The common bipolar phenotype in young people
Rock PL., Chandler RA., Harmer CJ., Rogers RD., Goodwin GM.
Background: Mood elevation is common in adolescents and young adults. The aim of this study was to investigate the prevalence of a bipolar diagnosis and co-morbidity in individuals identified by online screening for experience of (hypo)manic symptoms in order to better define the common bipolar phenotype in young people.
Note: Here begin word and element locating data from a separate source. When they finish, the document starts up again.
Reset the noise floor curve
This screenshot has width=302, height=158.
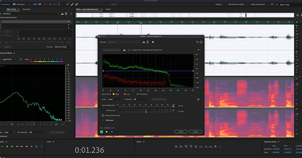pos(198,99)
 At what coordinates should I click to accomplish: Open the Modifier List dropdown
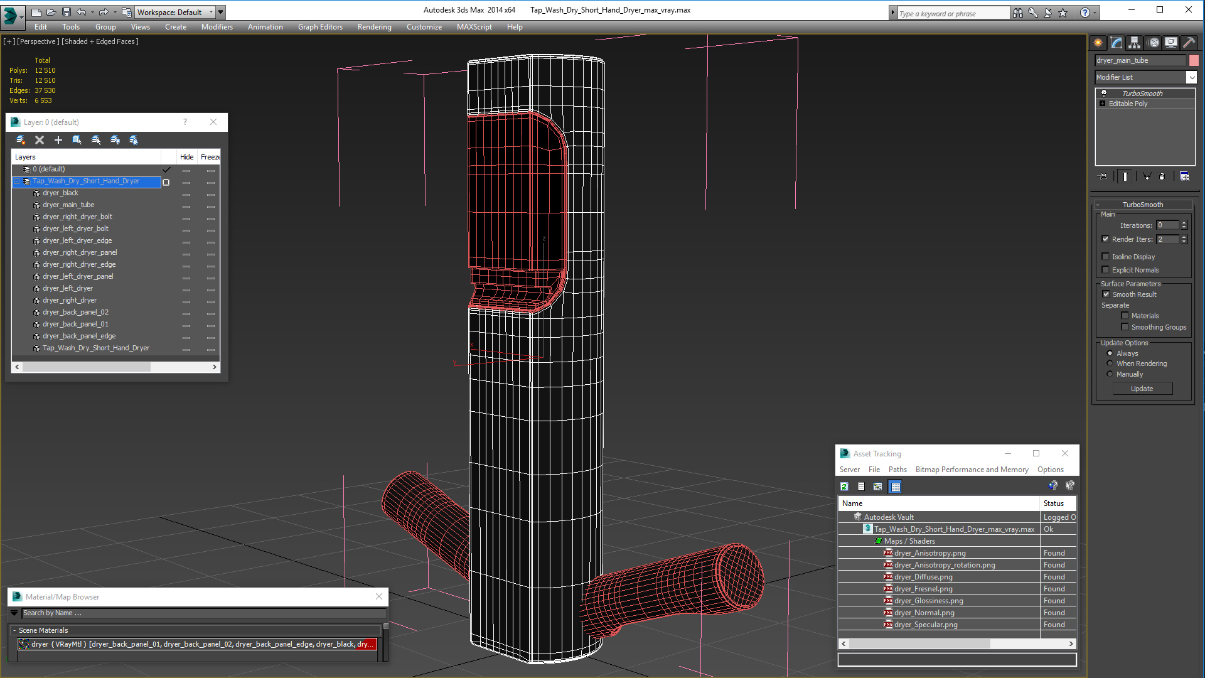point(1191,77)
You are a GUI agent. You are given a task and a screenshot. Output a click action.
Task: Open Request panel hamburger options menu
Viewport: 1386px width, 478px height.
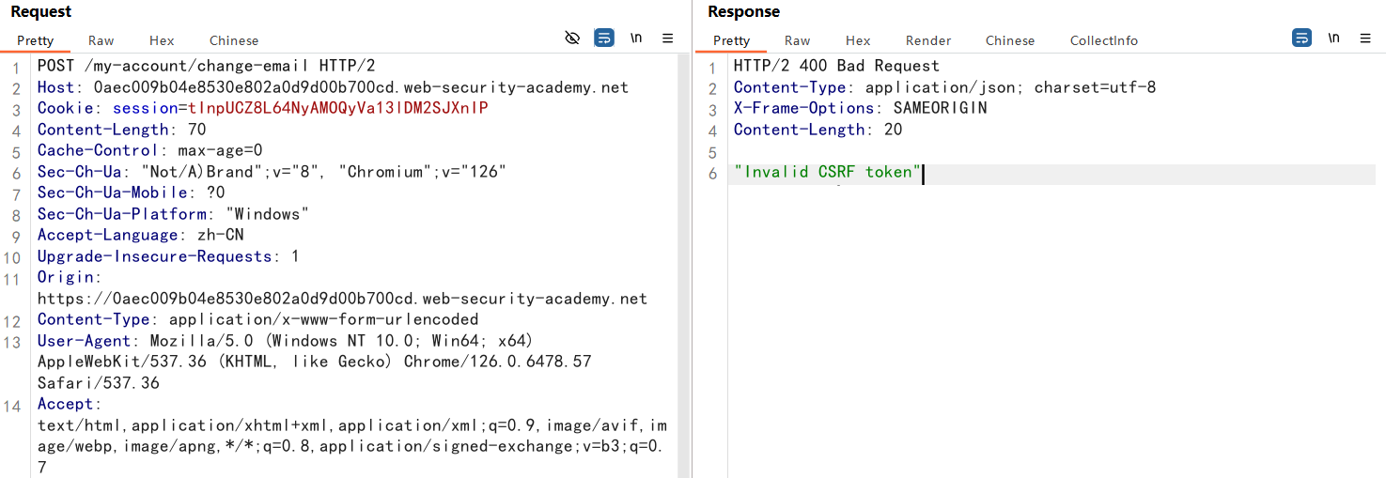pyautogui.click(x=668, y=39)
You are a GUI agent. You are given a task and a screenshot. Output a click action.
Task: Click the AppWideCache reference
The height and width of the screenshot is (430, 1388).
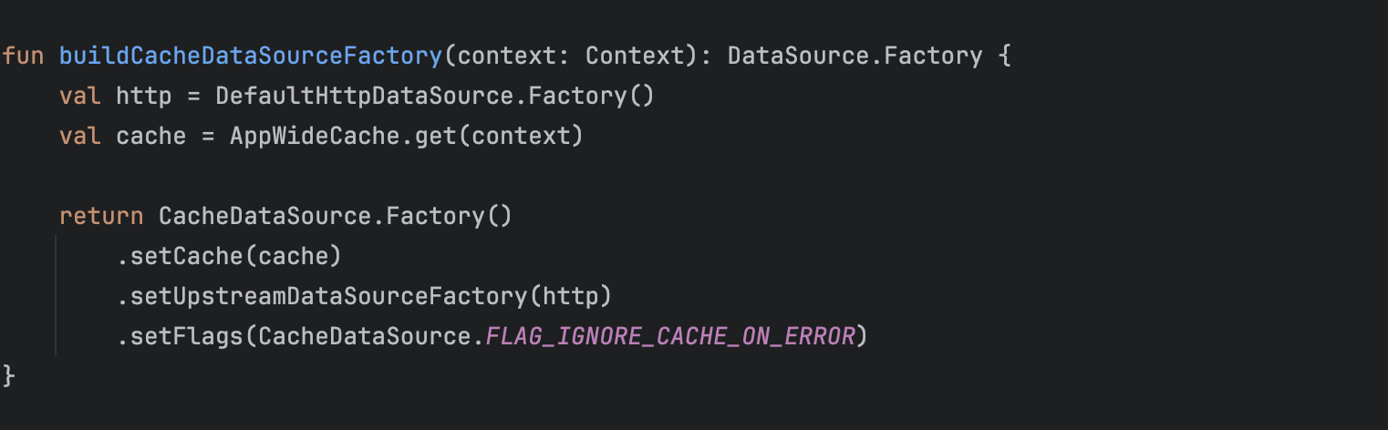[x=315, y=136]
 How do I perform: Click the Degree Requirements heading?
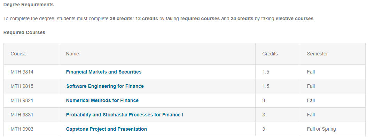[x=29, y=5]
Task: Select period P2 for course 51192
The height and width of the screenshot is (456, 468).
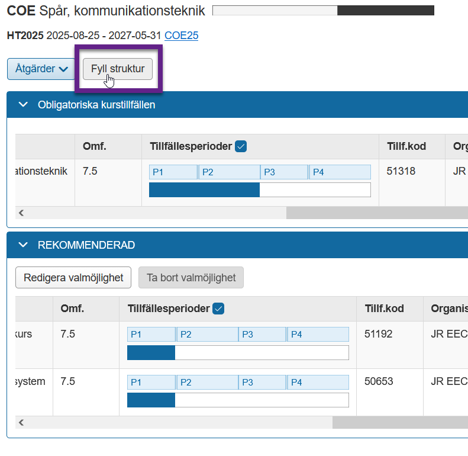Action: click(207, 335)
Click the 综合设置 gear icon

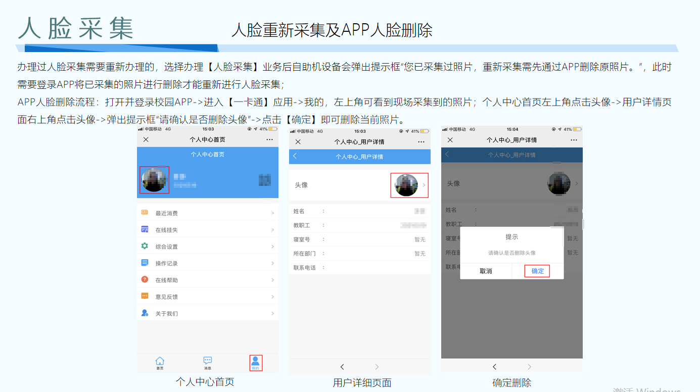145,246
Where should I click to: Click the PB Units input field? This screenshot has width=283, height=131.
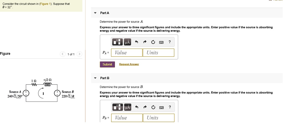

Methods: Survey data regarding experience of (hypo)manic symptoms and occurrence of co-morbidities were analysed for 106 students satisfying criteria for probable bipolar syndrome (≥7 mood elevation symptoms plus problems on the Mood Disorder Questionnaire (MDQ)), 459 threshold bipolar students (≥7 symptoms only) and 637 controls (zero symptoms). Co-morbidities investigated included neuroticism, depression, substance misuse, gambling, health problems and medication use. Twenty-one students satisfying criteria for probable bipolar syndrome, 71 threshold bipolar students and 43 controls were interviewed with the Mini International Neuropsychiatric Interview-Plus for diagnoses of DSM-IV-TR bipolar disorder I, II or not otherwise specified (NOS). Results and discussion: There was a higher incidence of bipolar diagnosis in probable bipolar (62%) compared to threshold bipolar (34%) individuals. The probable bipolar group had increased risk of co-morbidity for neuroticism, depression, substance misuse, gambling, health problems and medication use, shared to a lesser extent by the threshold bipolar group. Self-report screening for mood elevation detects a bipolar phenotype common in young people. It provides a bridge to bipolar disorder of potential interest in understanding psychopathology, treatment and prevention. © 2013 Rock et al.; licensee Springer.